The rise of programmatic out of home

03 Nov 2014  |  Mungo Knott 
The rise of programmatic out of home

The 2014 Automated Trading Debate asked if all media will, in time, be traded programmatically - here, Primesight's Mungo Knott examines the challenges and opportunities it poses for out of home.

It was Charles Babbage back in around 1837 who began work on what nearly 200 years later in adland we refer to as 'programmatic'. That is an output calculated according to a set of rules, which references input data and produces its results at the push of a button.

The modern day instantaneous Search, Assess, Decide and Execute process of online trading is growing from this early seed and creating a new and challenging way of working.

The stock exchange has of course been a pioneer of many of the principles of programmatic trading including the introduction of electronic quotation and electronic communication networks in 1969.

So why, with these practices developing some decades ago, has it taken media buying and selling another 40 years to catch up? Not because it was too complex, but because there wasn't a perceived need.

Indeed, the focus was more aligned to building in complexity of segmentation and valuation; these required different skill-sets and established new revenue streams that led to the growth of separated media agencies.

Fast forward to our current world and the quantity and complexity of data available when trading online advertising space has outstripped the ability of any individual team to manage the four part process.

The need has now been established and in keeping with 'The Babbage Principle' we have understood the commercial advantage of a division of labour between man and machine. The skill sets now being sold are more those of the machine and not so much those of the man.

The out of home industry is also beginning to wrestle with these same principles. A medium traditionally reliant on the knowledge of valued individuals to Search, Assess, Decide and Execute a purchase of poster panels, is now faced with two opposing pressures of speed and data.

Firstly - speed. Advertisers want to react quickly and efficiently. Like a good primary school reception class teacher, the results of today should influence the activity for tomorrow. Out of home can only be a part of tomorrow's activity if the search and execution process can take place quickly enough.
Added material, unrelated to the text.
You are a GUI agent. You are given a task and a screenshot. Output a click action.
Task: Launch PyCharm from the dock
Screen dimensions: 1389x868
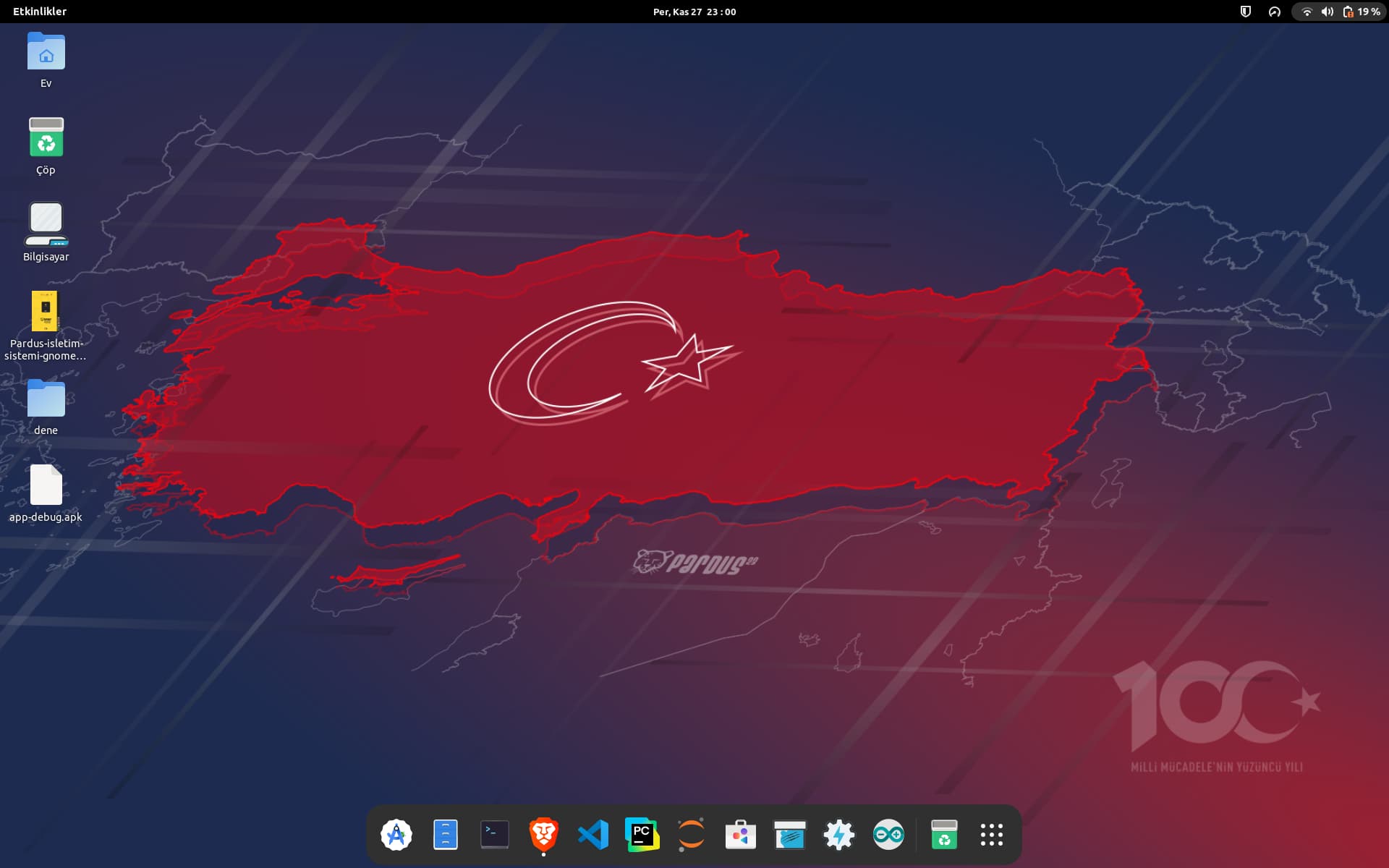tap(642, 835)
Secondly - data. Out of home has created in 'Route' a core data set, which has expanded the amount of information that can effectively influence the assessment and decision process. Combining this with additional data sets such as mobile, transaction, lifestyle, and presence, again leads to additional layers of complexity.

As with online the amount of data available is beginning to outstrip the ability of any individual team to manage it manually.

These demands of increased speed and more data can be effectively channelled by the industry into creating a better communication channel for advertisers. It has also demonstrated the need for out of home to embrace a more automated/programmatic approach to the buying and selling process.

Before we flick the switch however, we need to embrace four core principles embedded in automation and programmatic.

1. Inventory data structure. We need to standardise the data form that the core inventory is held in. This will enable consistency in the transfer of data between parties.

2. Inventory access. Media owners should provide more open access paths to inventory availability enabling faster search and assessment.

3. Pricing mechanics. We could realise significant efficiencies by creating a common approach to key pricing metrics. These would incorporate Route data as well as associated drivers of value such as proximity to points of interest, and impact value.

4. Content delivery. Specifically related to digital infrastructures, there is a need to provide a coordinated approach to facilitating the traffic of copy from origination to display as well as a uniform data string for play out reporting.

The combined effect would be to bring our approach to transaction, valuation and execution up to date. It does not mean that we need to progress directly to a programmatic trading infrastructure. Neither does it presuppose a demand or supply platform but it would provide the base for significant automation and the opportunity for future programmatic integration.

These key steps are not easy to achieve, but without them we will become increasingly isolated from the execution and transaction behaviour, which is changing our industry.

What we need is to be technologically fit for the future. The long arm of Babbage has reached outdoor, and we should shake its hand firmly.

Mungo Knott is marketing & insight director at Primesight.